TASK 1 - Return, word for word, the part of the report on Eilidh's funeral from "Sgoil Lionacleit Pipe Band will" to "could ever imagine.".
TASK 2 - Resume the report on Eilidh's funeral after its last sentence.

READING TEXT -
<<<<
Eilidh's last pipe tunes
Eilidh was a piper with Sgoil Lionacleit Pipe Band.
Band members attended her funeral mass and played four tunes in her honour.
The band's Donald MacDonald said: "These were the last tunes that Eilidh played on the pipes on the day before she went to the concert.
"They are The Sweet Maid of Glendaruel, The Piper's Cave, Pipe Major Willie Ross and The Atholl and Breadalbane Gathering."
Sgoil Lionacleit Pipe Band will play the tunes again at the European Pipe Band Championships in Forres later this month.
In his to introduction to the funeral mass, Fr MacKinnon said: "Eilidh packed a lot into her 14 years. Fourteen happy years.
"That's so important for us to remember today- Eilidh was a happy girl, she had 14 happy years and in the last few days of her life she was the happiest you could ever imagine.
"The last thing in Eilidh's life was happiness. She had spent a wonderful weekend away from the island, going shopping, going to nice cafes, going to the cinema and then going to her pop idol's concert -Ariana - she was the happiest she had ever been and that's what we hold onto today - the happiness of Eilidh's life.
"Those memories of Eilidh will live on in all our hearts. Every year of her life was precious to us and we thank God for blessing us with her precious life."
Fr MacKinnon also asked the congregation to pray for Eilidh's friend Laura and others affected by the attack.
He said: "We pray for Eilidh's good friend Laura, who is in hospital in Manchester, we pray to our Lord Jesus to bring strength and healing to Laura in her recovery and to give strength and peace to her parents and family at this time."
'Chase our dreams'
After the song My Everything was played, Eilidh's great-uncle Donald Manford gave a tribute.
He said: "In contrast to the hate that took her life, Eilidh's life was and now stands as a testament forever of the world of love, innocence, goodness, kindness and faith.
"We will look after each other, we will chase our dreams, we will love one another."
Ahead of the service, First Minister Nicola Sturgeon said: "I know that everyone in Scotland will join me in sending our heartfelt sympathy to Eilidh's family and friends ahead of what will be the most difficult day imaginable.
"Everything that I've heard, seen or read about Eilidh shows that she was a vivacious, fun-loving young woman with a bright future ahead of her, and I know that the community on Barra will pay her a fitting tribute. Her family are in my thoughts."
Eilidh was a piper with Sgoil Lionacleit Pipe Band.
>>>>
INFORMATION SHOWN -
<<<<
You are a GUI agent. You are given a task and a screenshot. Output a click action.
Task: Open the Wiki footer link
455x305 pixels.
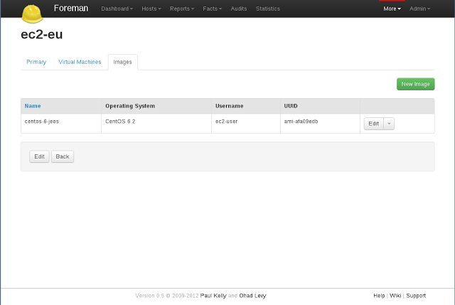(395, 296)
>>>>
ANSWER BOX 1 -
Sgoil Lionacleit Pipe Band will play the tunes again at the European Pipe Band Championships in Forres later this month.
In his to introduction to the funeral mass, Fr MacKinnon said: "Eilidh packed a lot into her 14 years. Fourteen happy years.
"That's so important for us to remember today- Eilidh was a happy girl, she had 14 happy years and in the last few days of her life she was the happiest you could ever imagine.

ANSWER BOX 2 -
The band's Donald Macdonald said: "Eilidh was very much a big part of the pipe band.
"She was so committed. Always practising. Always giving her best."
He added: "She was the perfect pupil. She always gave her best. She always gave 100%."
Businesses on the island have shut for the whole of Monday or a number of hours as a mark of respect and to allow staff to attend the funeral.
A large procession followed the hearse as it carried Eilidh's body from the church to Vatersay, an island connected by a causeway where she is originally from, for her burial.
On the arrival of the plane carrying Eilidh's body at Traigh Mhor beach runway on Sunday, Barra's parish priest Fr John Paul MacKinnon performed a blessing over the casket.
A procession of six firefighters and two other groups of men carried the coffin across the sand to the hearse.
A crowd of about 50 people were at the airport to observe the ceremony and about two dozen vehicles followed as the family made its way home to Castlebay.
Barra's community has been fundraising for the families of both victims.
Money is to be donated to Eilidh's favourite charity, Cobhair Bharraigh, a local home-based support service and day care centre.
In a statement released last month along with photographs from her childhood, Eilidh's parents, Roddy and Marion, described their daughter as "beautiful, popular and talented".
They said she was "a loving sister" who loved socialising with friends, and who had an "unsurpassed" love of music.
"Eilidh and Laura were so excited about going to the concert together but what should have been the perfect ending to a fantastic trip ended so tragically," they said.
"We continue to have Laura and her family in our thoughts and pray that she makes a full recovery.